I'm not reading anymore into this than what it is, but if a handful of counseling sessions are morphing my son back to human being, I'll gladly continue down this road for the duration.
 

Suz

(the future) MRS. GERE
Cakewalk, this is the perfect example of expecting nothing and experiencing the miracle of good surprises. What a blessing to you and to your relationship today.

Suz
 

Hound dog

Nana's are Beautiful
Good to hear. :)

And it may be that life at auntie's house isn't all it's cracked up to be.
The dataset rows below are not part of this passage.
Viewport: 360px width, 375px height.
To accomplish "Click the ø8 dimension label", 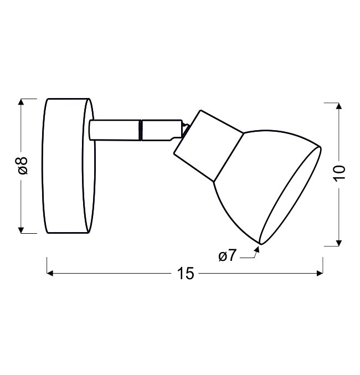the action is point(23,166).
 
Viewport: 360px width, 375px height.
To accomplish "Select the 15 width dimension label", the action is point(186,274).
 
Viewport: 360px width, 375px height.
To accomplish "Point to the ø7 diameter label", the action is point(227,255).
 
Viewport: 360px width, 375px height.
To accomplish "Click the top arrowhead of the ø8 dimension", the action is point(21,101).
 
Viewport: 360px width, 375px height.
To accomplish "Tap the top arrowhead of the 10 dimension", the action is point(338,106).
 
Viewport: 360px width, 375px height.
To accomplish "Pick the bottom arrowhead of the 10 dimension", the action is point(338,243).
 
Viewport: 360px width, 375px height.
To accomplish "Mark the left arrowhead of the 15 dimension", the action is point(50,273).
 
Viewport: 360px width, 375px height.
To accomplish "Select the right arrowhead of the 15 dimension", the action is point(320,273).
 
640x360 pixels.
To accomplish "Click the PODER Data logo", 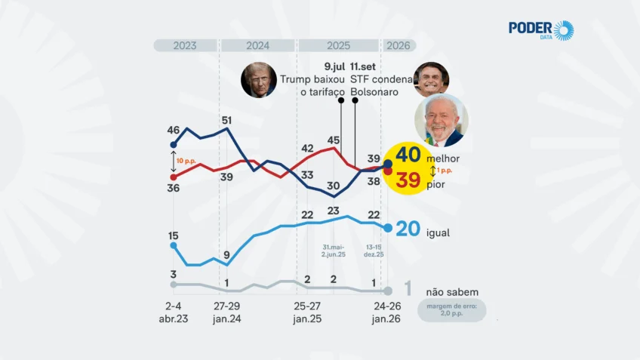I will (540, 30).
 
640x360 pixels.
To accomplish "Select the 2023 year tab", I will (185, 45).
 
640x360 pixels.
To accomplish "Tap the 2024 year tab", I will (257, 45).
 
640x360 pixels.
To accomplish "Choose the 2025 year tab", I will (338, 45).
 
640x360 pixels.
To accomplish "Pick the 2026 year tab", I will (398, 45).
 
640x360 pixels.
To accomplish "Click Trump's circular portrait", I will (259, 79).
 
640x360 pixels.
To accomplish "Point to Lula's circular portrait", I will (442, 119).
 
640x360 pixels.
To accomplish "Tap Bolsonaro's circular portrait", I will (431, 78).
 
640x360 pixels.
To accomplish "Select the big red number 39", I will (408, 180).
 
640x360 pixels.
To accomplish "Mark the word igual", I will (438, 233).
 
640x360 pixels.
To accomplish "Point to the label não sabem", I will (452, 292).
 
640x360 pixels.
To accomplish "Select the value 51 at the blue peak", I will (226, 120).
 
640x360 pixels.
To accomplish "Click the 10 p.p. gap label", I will (186, 161).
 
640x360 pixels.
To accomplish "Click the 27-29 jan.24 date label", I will (226, 313).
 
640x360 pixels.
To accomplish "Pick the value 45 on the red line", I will (334, 140).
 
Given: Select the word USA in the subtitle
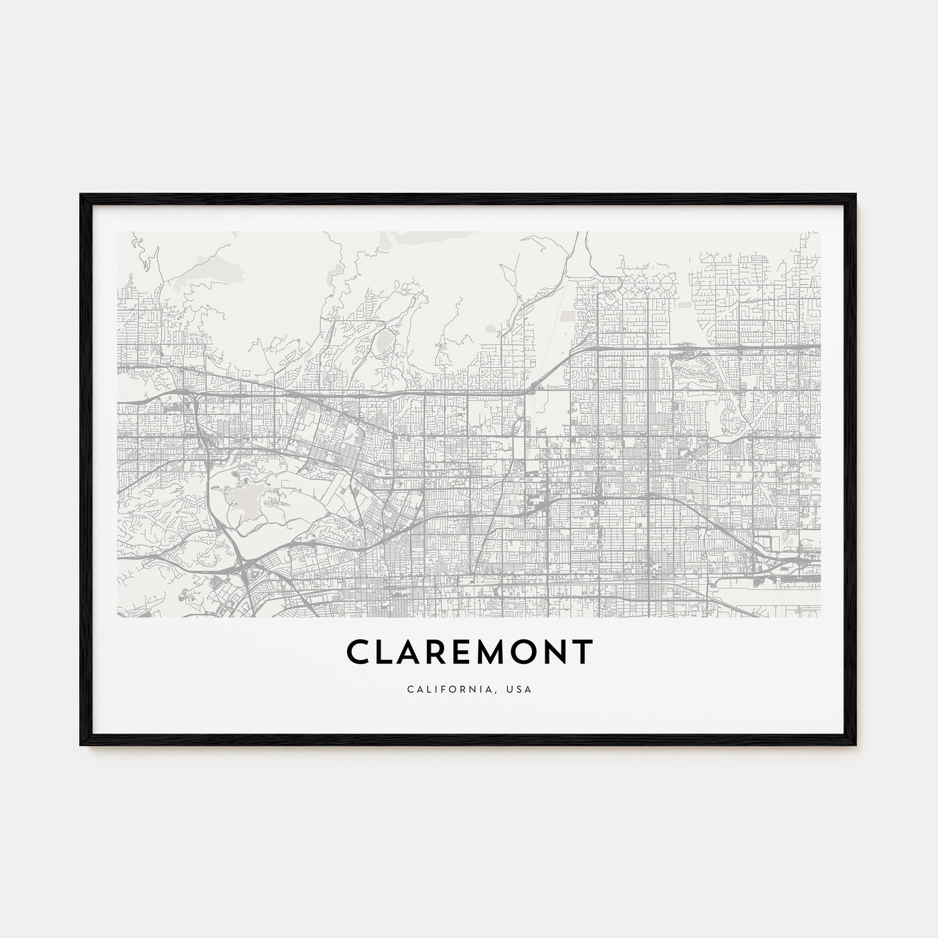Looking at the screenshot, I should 520,689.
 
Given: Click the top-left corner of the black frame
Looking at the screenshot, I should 82,195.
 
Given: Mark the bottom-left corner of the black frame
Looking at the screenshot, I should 82,746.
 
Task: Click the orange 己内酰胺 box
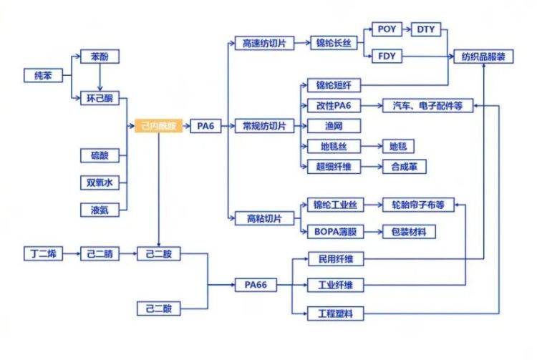coord(158,126)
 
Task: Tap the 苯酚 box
coord(100,56)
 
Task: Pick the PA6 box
coord(205,126)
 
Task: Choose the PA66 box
coord(255,285)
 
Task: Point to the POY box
coord(387,30)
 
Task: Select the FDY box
coord(387,56)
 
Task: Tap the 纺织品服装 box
coord(483,56)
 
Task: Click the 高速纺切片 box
coord(265,43)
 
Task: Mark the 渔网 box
coord(334,126)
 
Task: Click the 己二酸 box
coord(158,308)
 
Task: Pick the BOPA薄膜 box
coord(335,231)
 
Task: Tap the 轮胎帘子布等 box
coord(418,205)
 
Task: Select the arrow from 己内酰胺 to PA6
coord(185,126)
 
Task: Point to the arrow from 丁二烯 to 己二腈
coord(71,254)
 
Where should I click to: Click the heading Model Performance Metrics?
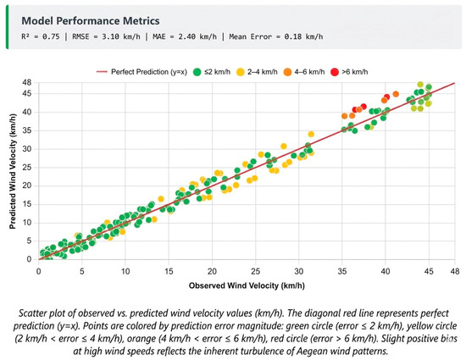click(x=91, y=21)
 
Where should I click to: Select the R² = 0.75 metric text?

While he balked at rules and the like.........he still cares for all of you more deeply than he knows/wants to admit.........and kids don't realize that they also tend to crave the structure and dicipline as well.

I hope it continues.

Hugs
 

Star*

call 911........call 911
Cakewalk,

I thank you for sharing your story and for giving myself and others strength to sincerely tick a lock and continue to do the right thing and detach, detach, detach. Your not just walking the talking the talk, you are really walking the 'cake'walk. :tongue:

You're an inspiration and rather humorous. I like the part where he morphs back into a human. The visual on that is bittersweet, but understandable. OOOOOOOH so understandable. :whiteflag:

KEEP UP THE GOOD WORK. - I mean you have GOT to LOVE the visual of YOU going to PAY the bill while he sits there and watches. :faint:
 

susiestar

Roll With It
What a great update! MAybe this therapist really does know what he is talking about. I am sorry that auntie is not trying to do what is best for him.